Cem Davran'ı FOX'ta yayınlanan yeni dizisi Babam Sınıfta Kaldı'daki 'Erman' rolüyle yine çok beğendim.
Tek başına diziyi alıp sürükleyecek bir performans ortaya koymuş. Babası tarafından hep başarısızlıkla suçlanan, kız babası olmanın kaygılarından kendini kurtaramamış, geçmişiyle sürekli hesaplaşırken bir yandan da geleceğini inşa etmeye çalışan ama koyduğu tuğlalar hep devrilen baba rolünde Cem Davran son derece başarılı.

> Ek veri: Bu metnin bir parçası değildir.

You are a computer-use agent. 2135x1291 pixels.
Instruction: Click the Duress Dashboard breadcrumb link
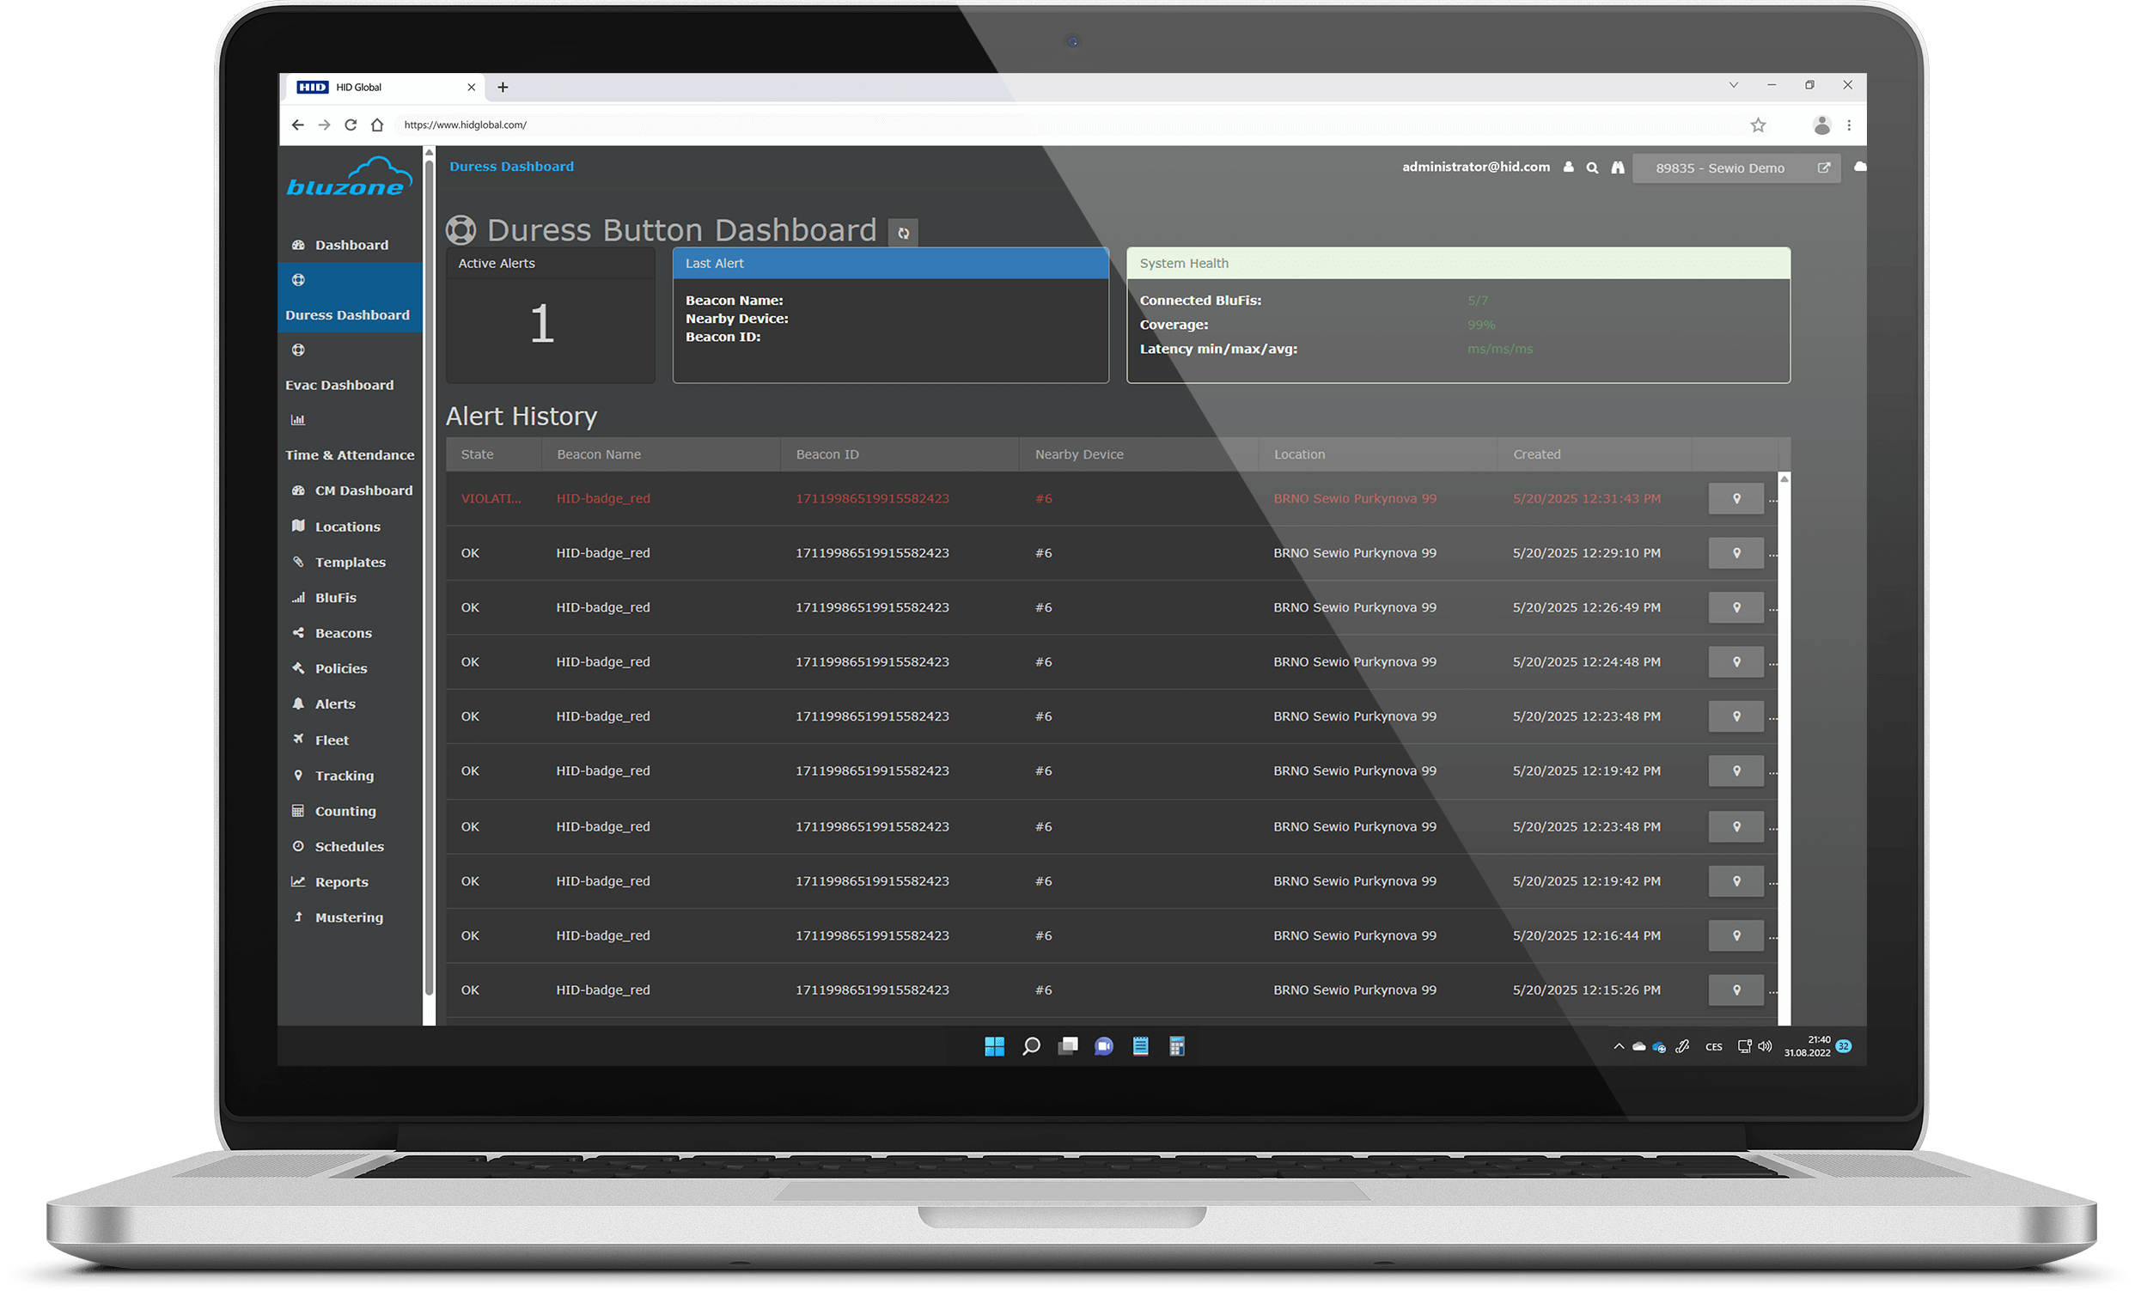pos(511,166)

Kızının okuduğu üniversiteyi kazanan bir baba ile ondan utanıp çevresine onu arkadaşı olarak tanıtan kızı Yağmur'un maceralarını anlatan dizinin ilk bölümünde; Önder Açıkbaş, Defne Samyeli ve Mesut Yar gibi sürpriz oyunculara da rastladım. Özellikle meslektaşım Mesut'un performansından pek hoşnut kaldım. (Vallahi bu son cümle mesleki kontenjandan değil, tamamen samimi düşüncemdir)
İki sevimli ihtiyarı canlandıran Halit Akçatepe ve Ani İpekkaya ise şimdiden 'yaz ekranının en güzel çifti.'
ÖMÜRLÜK OLSUN
Sürekli duygusal gelgitler yaşayan 'Buse Gergin' karakterini oynayan Bengi İdil'e ise ayrı bir paragraf açmakta fayda var. Bu ismin yanına uğurlu tik'imi attım bile... Eminim ikinci-üçüncü bölümden itibaren ona yazılan sahne sayısı artacaktır.
Babam Sınıfta Kaldı; bağlı olduğu limana giderken fırtınaya tutulup balıkçı barınağına sığınan ama tüm mevsim orada demirleyerek geçirmek zorunda kalan tekneler gibi... Umarım seyir defteri 'sezonluk' değil, 'ömürlük' olur.